Give back exactly the lines of the entries below from the line with "Instruction: Click the 22.5 x-axis tick label" to the line with "The image size is (500, 500).", inclusive, and only those.

(Dataset excerpts)
****

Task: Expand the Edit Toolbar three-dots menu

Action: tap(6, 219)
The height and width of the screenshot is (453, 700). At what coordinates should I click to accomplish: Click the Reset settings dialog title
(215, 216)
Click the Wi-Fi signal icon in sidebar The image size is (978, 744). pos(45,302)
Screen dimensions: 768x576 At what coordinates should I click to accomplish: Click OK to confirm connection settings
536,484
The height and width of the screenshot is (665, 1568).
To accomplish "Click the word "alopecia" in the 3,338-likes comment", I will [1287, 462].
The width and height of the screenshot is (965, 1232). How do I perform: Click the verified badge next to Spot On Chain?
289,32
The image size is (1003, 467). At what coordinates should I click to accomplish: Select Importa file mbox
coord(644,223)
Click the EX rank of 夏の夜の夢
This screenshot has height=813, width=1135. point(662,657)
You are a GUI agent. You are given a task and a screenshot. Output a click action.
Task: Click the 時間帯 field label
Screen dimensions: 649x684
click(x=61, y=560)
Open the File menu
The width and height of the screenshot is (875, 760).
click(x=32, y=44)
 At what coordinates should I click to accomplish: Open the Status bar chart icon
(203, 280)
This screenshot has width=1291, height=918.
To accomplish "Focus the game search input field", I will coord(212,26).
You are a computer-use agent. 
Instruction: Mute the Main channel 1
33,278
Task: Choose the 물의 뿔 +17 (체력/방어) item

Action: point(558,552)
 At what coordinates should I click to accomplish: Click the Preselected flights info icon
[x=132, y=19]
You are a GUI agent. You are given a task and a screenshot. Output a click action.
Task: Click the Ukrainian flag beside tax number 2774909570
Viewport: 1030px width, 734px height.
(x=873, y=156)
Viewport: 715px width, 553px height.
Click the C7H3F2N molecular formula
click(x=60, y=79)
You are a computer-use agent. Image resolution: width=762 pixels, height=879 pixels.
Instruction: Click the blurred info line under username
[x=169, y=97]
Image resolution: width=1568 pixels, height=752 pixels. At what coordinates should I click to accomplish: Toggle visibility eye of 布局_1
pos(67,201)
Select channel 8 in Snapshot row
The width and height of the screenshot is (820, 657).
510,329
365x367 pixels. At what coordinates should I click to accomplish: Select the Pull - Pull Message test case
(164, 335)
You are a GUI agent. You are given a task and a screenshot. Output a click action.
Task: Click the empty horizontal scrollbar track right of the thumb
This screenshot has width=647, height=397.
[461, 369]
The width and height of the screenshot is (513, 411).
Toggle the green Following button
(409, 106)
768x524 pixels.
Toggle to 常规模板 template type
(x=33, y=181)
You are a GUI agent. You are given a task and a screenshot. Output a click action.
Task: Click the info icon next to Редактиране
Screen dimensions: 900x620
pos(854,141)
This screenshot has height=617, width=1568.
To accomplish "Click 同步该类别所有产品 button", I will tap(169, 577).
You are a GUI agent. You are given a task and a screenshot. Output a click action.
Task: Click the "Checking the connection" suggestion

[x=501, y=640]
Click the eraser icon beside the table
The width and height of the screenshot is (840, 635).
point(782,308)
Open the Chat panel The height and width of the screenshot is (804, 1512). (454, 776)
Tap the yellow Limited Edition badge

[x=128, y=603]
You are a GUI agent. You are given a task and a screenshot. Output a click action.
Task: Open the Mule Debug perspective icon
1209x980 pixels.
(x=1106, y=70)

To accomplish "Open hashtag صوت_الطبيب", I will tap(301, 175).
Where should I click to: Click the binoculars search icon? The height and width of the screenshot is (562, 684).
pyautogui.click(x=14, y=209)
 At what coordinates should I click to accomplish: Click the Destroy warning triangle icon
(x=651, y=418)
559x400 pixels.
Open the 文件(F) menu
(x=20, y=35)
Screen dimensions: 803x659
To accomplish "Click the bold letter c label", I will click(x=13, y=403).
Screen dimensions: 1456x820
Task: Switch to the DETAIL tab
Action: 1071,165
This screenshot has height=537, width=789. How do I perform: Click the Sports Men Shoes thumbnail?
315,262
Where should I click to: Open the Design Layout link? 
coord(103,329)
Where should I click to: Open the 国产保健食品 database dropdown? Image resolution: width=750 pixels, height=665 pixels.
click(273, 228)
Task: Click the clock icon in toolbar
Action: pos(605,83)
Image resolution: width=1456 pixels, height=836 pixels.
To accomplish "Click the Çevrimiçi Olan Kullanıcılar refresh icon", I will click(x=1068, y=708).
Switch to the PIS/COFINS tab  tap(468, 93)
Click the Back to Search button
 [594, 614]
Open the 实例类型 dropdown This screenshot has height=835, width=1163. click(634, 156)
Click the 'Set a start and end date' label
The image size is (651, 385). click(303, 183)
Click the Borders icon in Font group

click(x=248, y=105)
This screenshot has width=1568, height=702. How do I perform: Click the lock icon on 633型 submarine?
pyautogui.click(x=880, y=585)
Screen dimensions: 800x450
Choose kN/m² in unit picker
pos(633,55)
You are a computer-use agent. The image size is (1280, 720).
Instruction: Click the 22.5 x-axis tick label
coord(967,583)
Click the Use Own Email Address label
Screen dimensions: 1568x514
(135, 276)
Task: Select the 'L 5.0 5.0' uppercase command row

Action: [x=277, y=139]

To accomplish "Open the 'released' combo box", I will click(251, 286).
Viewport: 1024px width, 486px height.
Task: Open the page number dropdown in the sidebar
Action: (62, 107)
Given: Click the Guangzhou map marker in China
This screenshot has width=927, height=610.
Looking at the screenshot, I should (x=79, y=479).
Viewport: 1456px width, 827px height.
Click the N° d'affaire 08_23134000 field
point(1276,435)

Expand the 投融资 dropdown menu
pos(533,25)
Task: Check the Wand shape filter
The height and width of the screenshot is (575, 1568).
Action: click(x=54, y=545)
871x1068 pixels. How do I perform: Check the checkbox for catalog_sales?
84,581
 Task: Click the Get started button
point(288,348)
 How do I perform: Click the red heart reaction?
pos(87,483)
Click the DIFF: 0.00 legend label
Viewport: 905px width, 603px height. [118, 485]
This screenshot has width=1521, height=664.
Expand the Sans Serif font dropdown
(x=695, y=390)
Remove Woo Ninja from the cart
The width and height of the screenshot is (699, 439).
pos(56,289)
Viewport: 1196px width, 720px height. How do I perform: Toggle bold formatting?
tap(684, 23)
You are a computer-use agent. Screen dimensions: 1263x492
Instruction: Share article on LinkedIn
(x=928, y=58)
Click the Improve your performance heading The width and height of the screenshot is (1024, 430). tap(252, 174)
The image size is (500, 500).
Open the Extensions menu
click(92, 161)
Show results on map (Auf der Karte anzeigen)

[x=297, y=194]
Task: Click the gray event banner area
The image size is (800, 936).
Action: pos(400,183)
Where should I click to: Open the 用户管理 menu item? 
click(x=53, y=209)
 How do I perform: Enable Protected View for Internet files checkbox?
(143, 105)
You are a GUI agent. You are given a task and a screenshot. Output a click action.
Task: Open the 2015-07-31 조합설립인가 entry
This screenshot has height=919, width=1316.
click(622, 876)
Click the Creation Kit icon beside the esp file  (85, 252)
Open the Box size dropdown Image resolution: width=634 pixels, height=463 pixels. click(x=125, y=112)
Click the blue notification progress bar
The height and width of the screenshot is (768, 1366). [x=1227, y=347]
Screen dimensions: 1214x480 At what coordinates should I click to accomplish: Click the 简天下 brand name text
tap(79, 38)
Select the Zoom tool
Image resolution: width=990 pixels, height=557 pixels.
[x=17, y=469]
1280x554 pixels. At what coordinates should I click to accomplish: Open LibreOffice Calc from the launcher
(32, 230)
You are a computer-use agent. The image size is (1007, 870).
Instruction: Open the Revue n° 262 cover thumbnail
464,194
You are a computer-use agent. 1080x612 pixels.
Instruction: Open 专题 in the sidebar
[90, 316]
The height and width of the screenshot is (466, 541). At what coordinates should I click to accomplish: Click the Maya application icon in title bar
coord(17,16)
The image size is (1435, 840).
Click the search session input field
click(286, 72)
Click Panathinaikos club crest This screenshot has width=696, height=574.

****

- Output of the exercise
Instruction: Click the 22.5 x-axis tick label
coord(967,583)
Click the Use Own Email Address label
Screen dimensions: 1568x514
(135, 276)
Task: Select the 'L 5.0 5.0' uppercase command row

Action: [x=277, y=139]

To accomplish "Open the 'released' combo box", I will click(251, 286).
Viewport: 1024px width, 486px height.
Task: Open the page number dropdown in the sidebar
Action: (62, 107)
Given: Click the Guangzhou map marker in China
This screenshot has width=927, height=610.
Looking at the screenshot, I should (x=79, y=479).
Viewport: 1456px width, 827px height.
Click the N° d'affaire 08_23134000 field
point(1276,435)

Expand the 投融资 dropdown menu
pos(533,25)
Task: Check the Wand shape filter
The height and width of the screenshot is (575, 1568).
Action: click(x=54, y=545)
871x1068 pixels. How do I perform: Check the checkbox for catalog_sales?
84,581
 Task: Click the Get started button
point(288,348)
 How do I perform: Click the red heart reaction?
pos(87,483)
Click the DIFF: 0.00 legend label
Viewport: 905px width, 603px height. [118, 485]
This screenshot has width=1521, height=664.
Expand the Sans Serif font dropdown
(x=695, y=390)
Remove Woo Ninja from the cart
The width and height of the screenshot is (699, 439).
pos(56,289)
Viewport: 1196px width, 720px height. How do I perform: Toggle bold formatting?
tap(684, 23)
You are a computer-use agent. Screen dimensions: 1263x492
Instruction: Share article on LinkedIn
(x=928, y=58)
Click the Improve your performance heading The width and height of the screenshot is (1024, 430). tap(252, 174)
The image size is (500, 500).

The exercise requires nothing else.